SUFASEC Learning Exchange Forum: Sharing Lessons, Strengthening the Fight Against SEC

Bangkok, Thailand — July 2025 

CRC Asia, in its third and final year of implementing the SUFASEC Program (Step Up the Fight Against the Sexual Exploitation of Children) under the Down to Zero Alliance*, held the SUFASEC Learning Exchange Forum in collaboration with the Childline Thailand Foundation. 

The program is currently implemented by six of CRC Asia’s member organizations: Yayasan SEJIWA, The Life Skills Development Foundation (TLSDF), Childline Thailand Foundation (CTF), Alliance for Child Rights Mindanao, Inc. (ACRMI), Child Workers in Nepal (CWIN), and Village Focus International (VFI).

The SUFASEC Learning Exchange Forum was a productive platform to highlight best practices, share innovative approaches, and identify sustainability measures as the program enters its final stage. Discussions covered the complex landscape of child protection, focusing on online sexual abuse and exploitation of children (OSAEC), comprehensive sexual education (CSE), and sexual and reproductive health and rights (SRHR).

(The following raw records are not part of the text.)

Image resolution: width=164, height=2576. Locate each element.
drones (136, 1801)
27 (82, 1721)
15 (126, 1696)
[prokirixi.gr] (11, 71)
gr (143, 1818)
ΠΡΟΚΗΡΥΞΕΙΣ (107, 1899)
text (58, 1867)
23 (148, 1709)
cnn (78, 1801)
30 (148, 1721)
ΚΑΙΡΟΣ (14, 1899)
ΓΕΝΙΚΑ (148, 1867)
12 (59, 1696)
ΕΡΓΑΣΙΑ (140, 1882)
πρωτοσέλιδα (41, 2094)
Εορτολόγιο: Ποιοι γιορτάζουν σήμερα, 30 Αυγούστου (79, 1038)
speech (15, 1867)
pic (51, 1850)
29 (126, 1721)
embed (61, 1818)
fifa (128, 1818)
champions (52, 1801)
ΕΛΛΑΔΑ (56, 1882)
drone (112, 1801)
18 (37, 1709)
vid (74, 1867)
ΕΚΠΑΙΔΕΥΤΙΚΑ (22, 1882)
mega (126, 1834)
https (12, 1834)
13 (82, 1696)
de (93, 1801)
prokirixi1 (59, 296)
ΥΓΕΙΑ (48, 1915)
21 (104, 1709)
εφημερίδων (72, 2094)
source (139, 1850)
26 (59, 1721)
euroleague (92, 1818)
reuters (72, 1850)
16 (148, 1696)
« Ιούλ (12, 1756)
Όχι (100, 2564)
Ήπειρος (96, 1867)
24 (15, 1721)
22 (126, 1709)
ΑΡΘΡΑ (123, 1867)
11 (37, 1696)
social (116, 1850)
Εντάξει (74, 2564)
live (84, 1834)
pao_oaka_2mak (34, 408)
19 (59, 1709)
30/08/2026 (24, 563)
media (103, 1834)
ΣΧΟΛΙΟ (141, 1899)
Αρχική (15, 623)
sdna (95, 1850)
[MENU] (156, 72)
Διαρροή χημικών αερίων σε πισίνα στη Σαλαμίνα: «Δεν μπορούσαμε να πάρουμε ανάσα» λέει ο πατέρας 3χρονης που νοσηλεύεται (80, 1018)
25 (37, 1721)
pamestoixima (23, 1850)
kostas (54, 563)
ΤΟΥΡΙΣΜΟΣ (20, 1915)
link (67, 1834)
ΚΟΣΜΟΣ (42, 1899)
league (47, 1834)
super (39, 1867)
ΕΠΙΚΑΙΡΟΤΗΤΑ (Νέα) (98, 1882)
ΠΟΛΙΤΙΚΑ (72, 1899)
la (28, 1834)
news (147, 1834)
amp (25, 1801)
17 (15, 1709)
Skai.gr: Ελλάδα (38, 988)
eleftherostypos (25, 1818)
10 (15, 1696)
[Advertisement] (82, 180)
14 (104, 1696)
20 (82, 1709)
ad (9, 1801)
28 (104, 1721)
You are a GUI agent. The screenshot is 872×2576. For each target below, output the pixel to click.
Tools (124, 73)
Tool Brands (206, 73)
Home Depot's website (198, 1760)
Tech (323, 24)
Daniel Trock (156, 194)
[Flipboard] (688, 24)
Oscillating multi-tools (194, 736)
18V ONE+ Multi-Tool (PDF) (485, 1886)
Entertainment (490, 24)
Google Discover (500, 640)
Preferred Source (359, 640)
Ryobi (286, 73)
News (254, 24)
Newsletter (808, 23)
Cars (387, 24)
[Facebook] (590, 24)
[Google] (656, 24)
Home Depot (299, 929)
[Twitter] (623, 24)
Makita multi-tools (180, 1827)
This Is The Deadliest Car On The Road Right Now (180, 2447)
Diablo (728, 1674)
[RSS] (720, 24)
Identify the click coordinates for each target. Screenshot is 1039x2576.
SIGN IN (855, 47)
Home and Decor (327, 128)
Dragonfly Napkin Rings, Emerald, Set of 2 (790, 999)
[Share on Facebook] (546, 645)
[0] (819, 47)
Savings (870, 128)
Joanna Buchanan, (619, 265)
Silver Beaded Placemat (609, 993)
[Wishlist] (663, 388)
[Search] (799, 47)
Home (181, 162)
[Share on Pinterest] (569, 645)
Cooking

Working With and For Children

One of the strongest lessons was the power of children and youth themselves. Peer-to-peer education puts young people at the forefront, as facilitators, campaigners, and role models. From Girls Clubs in Lao PDR, to youth champions in Indonesia, to peer facilitators in the Philippines and Nepal, TLSDF, VFI, ACRMI, SEJIWA, and CWIN showed how youth leadership raises awareness, builds confidence, and strengthens advocacy from within.

This commitment extended to creating safe spaces where young people could speak freely and seek support. TLSDF’s youth-friendly rooms, VFI’s Girls Clubs, SEJIWA’s counseling helpline, and CTF’s hotline gave children both privacy and dignity, encouraging them to access services or simply be heard.

Youth also co-created information and education materials, comic books, training modules, and online videos, that resonated with peers and communities. Tailoring these to local languages and cultural contexts proved especially effective when working with indigenous and ethnic minority groups.

It Takes a Village To Protect Children 

Protection requires collective effort. Across the region, the implementing organizations partnered with governments, civil society groups, schools, parents, and community leaders to integrate SRHR and child protection into local systems and plans. Parents, teachers, and community leaders also became adult champions, lending their voices and influence to advocacy.

Some groups went further, linking SRHR and child protection to broader issues such as climate change, disaster risk reduction (DRR), mental health, and livelihoods—making child rights advocacy both more comprehensive and more relevant.

Barriers Still Standing

Despite progress, several stubborn challenges persist:

  • Cultural taboos around sexuality, SRHR, and gender norms continue to silence conversations. Stigma often forces children and parents into hesitation, requiring slow, indirect approaches.
  • Legal and policy gaps remain stark. Thailand, for example, lacks specific laws against sextortion, grooming, and cyberbullying. Strict evidence requirements delay justice for online sexual exploitation, while parental consent laws restrict youth from accessing SRHR services.
  • Limited private sector engagement hampers innovation, particularly in countries like Nepal, where companies are rarely involved in social advocacy.
  • Reaching marginalized groups, including indigenous children, children with disabilities, and LGBTQ+ youth, remains a pressing challenge due to language, cultural barriers, and entrenched power dynamics.

Looking Ahead

As the program nears its close, members stressed the urgency of continuity, whether through local resource mobilization or international support. The lessons shared in Bangkok are more than reflections; they are a roadmap for future advocacy, capacity building, and collaborative action to protect more children across the region.

About the DtZ Alliance

The Down to Zero (DtZ) Alliance is a partnership of six international organizations—Terre des Hommes Netherlands, CRC Asia, Conexión, Defence for Children-ECPAT, Free a Girl, and Plan International Nederland—working across Asia and Latin America to prevent and stop the sexual exploitation of children. The SUFASEC program is supported by the Dutch Ministry of Foreign Affairs.